CFCs also contribute to global warming, Hufford said, and have mostly been phased out of production worldwide. Although inhalers are minute contributors by comparison, Hufford argued that progress wouldn’t have been possible if special exemptions had been carved out for smaller CFC sources and such sources remained in production indefinitely.

Politics vs. health

But others see the ban on CFCs as merely a symbolic exercise – one that offered up asthmatics and others who have struggled to make the transition to HFA inhalers as sacrificial lambs.

“There was never any evidence offered by the EPA … to prove … to demonstrate that CFC (metered-dose inhaler) emissions could or would in and of themselves threaten the ozone layer, increase ground UV-B radiation, or increase skin cancer rates,” said Arthur Abramson, co-founder of The National Campaign to Save CFC Asthma Inhalers. “The whole argument was one of political expediency.”

Abramson has a stockpile of CFC inhalers to get him by after trying all four HFA equivalents with no success. He’s spoken with many others facing similar problems, including Malekovic.

After four decades of managing his asthma, Malekovic gets panicky when he thinks about what might happen when his trusty CFC inhalers run out. He’s tried several HFA inhalers and now uses Xopenex HFA, which is made by Marlborough, Mass.-based Sepracor Inc.

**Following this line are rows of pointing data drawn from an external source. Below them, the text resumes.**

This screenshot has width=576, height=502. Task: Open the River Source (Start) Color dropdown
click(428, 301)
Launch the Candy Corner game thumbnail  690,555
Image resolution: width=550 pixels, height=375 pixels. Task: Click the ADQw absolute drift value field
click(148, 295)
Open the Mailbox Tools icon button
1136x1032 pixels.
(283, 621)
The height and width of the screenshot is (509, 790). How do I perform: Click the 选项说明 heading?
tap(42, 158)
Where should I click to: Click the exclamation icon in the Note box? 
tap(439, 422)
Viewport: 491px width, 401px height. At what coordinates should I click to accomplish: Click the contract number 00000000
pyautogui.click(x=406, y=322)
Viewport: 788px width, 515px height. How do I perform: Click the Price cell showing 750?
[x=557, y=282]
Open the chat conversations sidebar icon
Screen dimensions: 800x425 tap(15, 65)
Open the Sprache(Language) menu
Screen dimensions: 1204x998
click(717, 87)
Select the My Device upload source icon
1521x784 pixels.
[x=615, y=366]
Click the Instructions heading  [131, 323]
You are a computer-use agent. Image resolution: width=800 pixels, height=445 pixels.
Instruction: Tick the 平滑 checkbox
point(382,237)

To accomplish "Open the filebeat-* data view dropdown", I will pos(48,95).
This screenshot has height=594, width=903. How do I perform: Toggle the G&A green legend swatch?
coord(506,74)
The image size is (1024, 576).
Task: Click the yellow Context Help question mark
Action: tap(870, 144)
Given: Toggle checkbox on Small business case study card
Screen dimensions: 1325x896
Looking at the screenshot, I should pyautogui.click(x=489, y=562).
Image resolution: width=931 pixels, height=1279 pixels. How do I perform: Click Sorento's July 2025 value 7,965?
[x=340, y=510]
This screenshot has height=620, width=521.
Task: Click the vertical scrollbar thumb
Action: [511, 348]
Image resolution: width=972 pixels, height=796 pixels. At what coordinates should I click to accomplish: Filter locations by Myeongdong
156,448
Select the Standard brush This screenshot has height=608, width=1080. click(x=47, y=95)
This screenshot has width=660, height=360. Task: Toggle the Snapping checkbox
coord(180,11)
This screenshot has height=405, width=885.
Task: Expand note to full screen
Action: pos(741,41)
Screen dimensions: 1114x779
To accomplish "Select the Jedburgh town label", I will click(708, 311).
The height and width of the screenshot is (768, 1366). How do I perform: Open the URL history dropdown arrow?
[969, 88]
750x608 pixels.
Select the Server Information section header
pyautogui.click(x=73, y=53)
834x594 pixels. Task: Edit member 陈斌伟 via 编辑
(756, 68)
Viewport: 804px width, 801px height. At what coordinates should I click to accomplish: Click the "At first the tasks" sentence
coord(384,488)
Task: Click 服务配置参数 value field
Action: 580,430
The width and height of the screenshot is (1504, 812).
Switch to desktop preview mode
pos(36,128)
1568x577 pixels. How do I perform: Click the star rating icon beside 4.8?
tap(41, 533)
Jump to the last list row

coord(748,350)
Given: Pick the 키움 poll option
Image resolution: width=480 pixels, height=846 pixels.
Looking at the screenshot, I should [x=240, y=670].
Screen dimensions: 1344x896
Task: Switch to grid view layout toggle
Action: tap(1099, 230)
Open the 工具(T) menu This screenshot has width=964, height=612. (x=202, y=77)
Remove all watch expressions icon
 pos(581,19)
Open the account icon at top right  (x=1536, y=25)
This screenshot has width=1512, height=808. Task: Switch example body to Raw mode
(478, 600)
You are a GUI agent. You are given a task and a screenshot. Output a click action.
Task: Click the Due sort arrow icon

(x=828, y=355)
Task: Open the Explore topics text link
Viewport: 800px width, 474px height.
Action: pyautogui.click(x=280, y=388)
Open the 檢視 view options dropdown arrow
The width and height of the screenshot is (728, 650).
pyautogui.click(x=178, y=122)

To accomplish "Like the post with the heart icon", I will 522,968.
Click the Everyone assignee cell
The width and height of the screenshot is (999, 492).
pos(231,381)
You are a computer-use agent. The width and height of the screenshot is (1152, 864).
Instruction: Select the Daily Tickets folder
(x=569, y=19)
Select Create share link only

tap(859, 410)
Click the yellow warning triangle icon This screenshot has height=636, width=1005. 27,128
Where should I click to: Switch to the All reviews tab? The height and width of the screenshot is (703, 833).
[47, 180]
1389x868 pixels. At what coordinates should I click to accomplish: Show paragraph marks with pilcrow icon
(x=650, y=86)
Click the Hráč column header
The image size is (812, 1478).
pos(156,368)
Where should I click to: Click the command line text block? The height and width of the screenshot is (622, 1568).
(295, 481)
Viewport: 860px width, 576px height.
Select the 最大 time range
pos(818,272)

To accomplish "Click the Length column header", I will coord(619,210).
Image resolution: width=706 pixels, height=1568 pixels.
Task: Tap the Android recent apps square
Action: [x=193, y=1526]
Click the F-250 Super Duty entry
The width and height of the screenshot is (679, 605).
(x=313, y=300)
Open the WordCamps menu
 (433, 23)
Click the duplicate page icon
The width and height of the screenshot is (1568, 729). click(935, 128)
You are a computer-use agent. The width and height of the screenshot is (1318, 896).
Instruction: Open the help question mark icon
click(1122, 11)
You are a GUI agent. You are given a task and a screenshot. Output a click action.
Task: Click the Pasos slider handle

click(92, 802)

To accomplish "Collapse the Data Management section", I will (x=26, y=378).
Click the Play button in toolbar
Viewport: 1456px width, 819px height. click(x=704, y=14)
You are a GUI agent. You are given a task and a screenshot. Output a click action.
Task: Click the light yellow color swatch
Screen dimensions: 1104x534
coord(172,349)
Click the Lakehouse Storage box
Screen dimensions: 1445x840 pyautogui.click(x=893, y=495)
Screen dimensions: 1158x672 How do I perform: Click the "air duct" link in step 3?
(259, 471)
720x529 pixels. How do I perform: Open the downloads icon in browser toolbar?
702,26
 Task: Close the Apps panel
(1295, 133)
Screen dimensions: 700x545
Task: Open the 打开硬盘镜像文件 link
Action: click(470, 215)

Malekovic “survives,” as he puts it. He plays catch with his son but still can’t find the breath to call out the name of White Sox players, a ritual of theirs. He still has a lot of itching and burning in his lungs, although less than with his other HFA inhalers. He is constantly congested and sometimes becomes ill.

So Malekovic takes periodic puffs from a CFC inhaler for more relief.

“Once they’re gone,” he said, “I’m not going to be doing as well.”